A novel and versatile synthesis of pseudaminic acid analogues (#71)

Matthew Zunk 1 , James Williams 1 2 , Milton J Kiefel 1
  1. Griffith University Gold Coast campus, Southport, Qld, Australia
  2. School of Chemistry, University of Sydney, Sydney, NSW, Australia

The pseudaminic acids are a unique class of nine-carbon carbohydrate monomers found naturally as structural glycan components within numerous clinically relevant Gram-negative pathogens.1    Structurally distinct from the sialic acids, pseudaminic acids (e.g. 1) have been shown to be important signalling molecules essential for the assembly of functional flagella in important motile human pathogens such as Helicobacter and Campylobacter.2,3   Whilst several structural analogues of pseudaminic acid have been isolated and characterised from pathogens such as Vibrio cholera and Pseudomonas aeruginosa,1,4 the exact role that this carbohydrate plays in the lifecycle and virulence of these pathogens remains to be determined.
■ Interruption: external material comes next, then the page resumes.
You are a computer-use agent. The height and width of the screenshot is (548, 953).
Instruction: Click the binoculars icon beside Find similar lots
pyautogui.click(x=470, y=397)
As part of our ongoing research into the synthesis of novel carbohydrate derivatives that can be utilised in studies aimed at understanding the role and function of certain carbohydrate-utilising proteins, we have been interested in developing a novel and versatile synthetic approach towards the synthesis of pseudaminic acid and its analogues from a commercially available sialic acid derivative.  Our versatile approach is the first of its type, in that there have been no reports of the synthesis of pseudaminic acid analogues, only three syntheses of pseudaminic acid itself.  The pseudaminic acid analogues we have prepared will be utilised as probes to investigate the ways in which pathogenic bacterium utilise this important carbohydrate as a virulence factors.  

770-Milton%20Kiefel.jpg

  1. 1. Knirel, Y.A., Shevelev, S.D., Perepelov, A.V. (2011). Higher aldulosonic acids: components of bacterial glycans. Mendel. Comm. 21; 173-182
  2. 2. McNally, D.J., Schoenhofen, I.C., Houliston, R.S., Khieu, N.H., Whitfield, D.M., Logan, S.M., Jarrell, H.C., Brisson, J-R. (2008). CMP-pseudaminic acid is a natural potent inhibitor of PseB, the first enzyme of the pseudaminic acid pathway in Campylobacter jejuni and Helicobacter pylori. ChemMedChem. 3; 55-59.
  3. 3. Schirm, M., Soo, E.C., Aubry, A.J., Austin, J., Thibault, P., Logan, S.M. (2003). Structural, genetic and functional characterization of the flagellin glycosylation process in Helicobacter pylori. Mol. Microb. 48; 1579-1592
  4. 4. Knirel, Y.A., Vinogradov, E.V., L’vov, V.L., Kocharova, N.A., Shashkov, A.S., Dmitriev, B.A., Kochetkov, N.K. (1984). Sialic acids of a new type from the lipopolysaccharides of Pseudomonas aeruginosa and Shigella boydii. Carbohydr. Res. 133; C5-C8.